_INSTRUÇÕES_:
#1 Traduza para o inglês a seguinte frase do texto da página: "O capítulo 6 trata do patrimônio material edificado do Unasp, com espaços que marcam a memória da instituição."
#2 Transcreva do texto da página tudo o que vai de "Os primeiros missionários" até "filosofia educacional adventista.".

_TEXTO DA PÁGINA_:
◆ ◆ ◆ ◆ ◆

Também foi importante a criação da Fábrica de Produtos Alimentícios (FPA), atual Superbom. Talvez uma interessante pesquisa futura, a partir das memórias de ex-alunos, possa tratar da adaptação dos jovens às práticas alimentares do adventismo no internato, como a alimentação vegetariana e a recusa ao consumo do café, bebida tão popular no Brasil.

Vários aspectos ligados a um tipo de “Patrimônio Imaterial” do Unasp e do adventismo são tratados na obra. É o caso do legado musical da instituição, no capítulo 5, analisado por Ronnye Dias, importante músico na história do Unasp. Assim como outros elementos da rotina escolar e da Igreja, as práticas musicais foram levadas por alunos para todas as regiões nas quais o adventismo era implantado.

Personalidades, influências internas e externas, grupos, corais, cantores e músicos com talentos diversos, que atuaram ao longo do tempo, são destacados, e um estudo interessante poderá ser feito ainda a fim de tratar das representações de membros e líderes da Igreja Adventista sobre a música produzida no âmbito do Unasp.

As pesquisas para o Centro de Memória do Unasp têm se beneficiado com a atuação de uma professora com brilhante formação acadêmica em História e Arte, Gabriela Borges Abraços. O capítulo 6 trata do patrimônio material edificado do Unasp, com espaços que marcam a memória da instituição.

Os primeiros missionários que participaram da instalação do colégio coordenaram os edifícios iniciais, que serviriam para atender às demandas educacionais e receber os alunos que viriam de diversas regiões. É o modelo de internato, com dormitórios, cozinha, lavanderia, salas administrativas e outras instalações, como espaço para uma marcenaria, dentre outros, como estímulo aos trabalhos práticos e manuais, conforme preconiza a filosofia educacional adventista.

◆ ◆ ◆ ◆ ◆

_INFORMAÇÕES EXTRAÍDAS_:
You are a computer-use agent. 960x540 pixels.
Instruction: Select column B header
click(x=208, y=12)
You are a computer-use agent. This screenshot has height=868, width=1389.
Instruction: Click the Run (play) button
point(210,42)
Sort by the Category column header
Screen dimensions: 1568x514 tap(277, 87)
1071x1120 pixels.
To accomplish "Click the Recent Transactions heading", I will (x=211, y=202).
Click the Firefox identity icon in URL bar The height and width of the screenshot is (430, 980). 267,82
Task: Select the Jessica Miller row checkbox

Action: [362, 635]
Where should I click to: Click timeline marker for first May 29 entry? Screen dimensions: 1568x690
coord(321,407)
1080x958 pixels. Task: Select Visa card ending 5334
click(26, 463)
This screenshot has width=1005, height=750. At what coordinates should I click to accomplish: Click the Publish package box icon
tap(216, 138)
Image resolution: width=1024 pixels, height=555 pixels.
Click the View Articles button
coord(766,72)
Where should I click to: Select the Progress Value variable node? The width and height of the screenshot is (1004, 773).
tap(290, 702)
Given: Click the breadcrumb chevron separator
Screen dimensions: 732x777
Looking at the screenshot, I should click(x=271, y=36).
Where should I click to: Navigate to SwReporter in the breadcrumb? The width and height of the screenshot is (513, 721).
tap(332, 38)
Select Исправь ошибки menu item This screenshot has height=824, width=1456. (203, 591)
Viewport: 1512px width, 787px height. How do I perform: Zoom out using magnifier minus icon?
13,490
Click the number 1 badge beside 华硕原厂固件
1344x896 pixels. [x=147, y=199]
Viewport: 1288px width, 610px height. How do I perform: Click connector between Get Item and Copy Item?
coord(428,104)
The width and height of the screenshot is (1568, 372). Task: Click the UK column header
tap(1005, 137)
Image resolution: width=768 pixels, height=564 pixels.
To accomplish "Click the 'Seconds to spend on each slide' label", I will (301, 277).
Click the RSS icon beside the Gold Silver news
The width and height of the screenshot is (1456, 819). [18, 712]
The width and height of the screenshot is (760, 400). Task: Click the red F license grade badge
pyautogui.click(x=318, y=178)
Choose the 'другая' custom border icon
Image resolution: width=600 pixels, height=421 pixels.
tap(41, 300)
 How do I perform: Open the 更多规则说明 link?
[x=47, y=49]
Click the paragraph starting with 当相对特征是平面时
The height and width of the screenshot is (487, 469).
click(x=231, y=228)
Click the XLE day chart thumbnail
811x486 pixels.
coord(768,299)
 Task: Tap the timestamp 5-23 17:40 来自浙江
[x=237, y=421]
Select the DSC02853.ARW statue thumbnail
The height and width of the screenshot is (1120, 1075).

◆ ◆ ◆ ◆ ◆

_RESPOSTAS DO EXERCÍCIO_:
#1 Chapter 6 deals with the built material heritage of Unasp, with spaces that mark the memory of the institution.

#2
Os primeiros missionários que participaram da instalação do colégio coordenaram os edifícios iniciais, que serviriam para atender às demandas educacionais e receber os alunos que viriam de diversas regiões. É o modelo de internato, com dormitórios, cozinha, lavanderia, salas administrativas e outras instalações, como espaço para uma marcenaria, dentre outros, como estímulo aos trabalhos práticos e manuais, conforme preconiza a filosofia educacional adventista.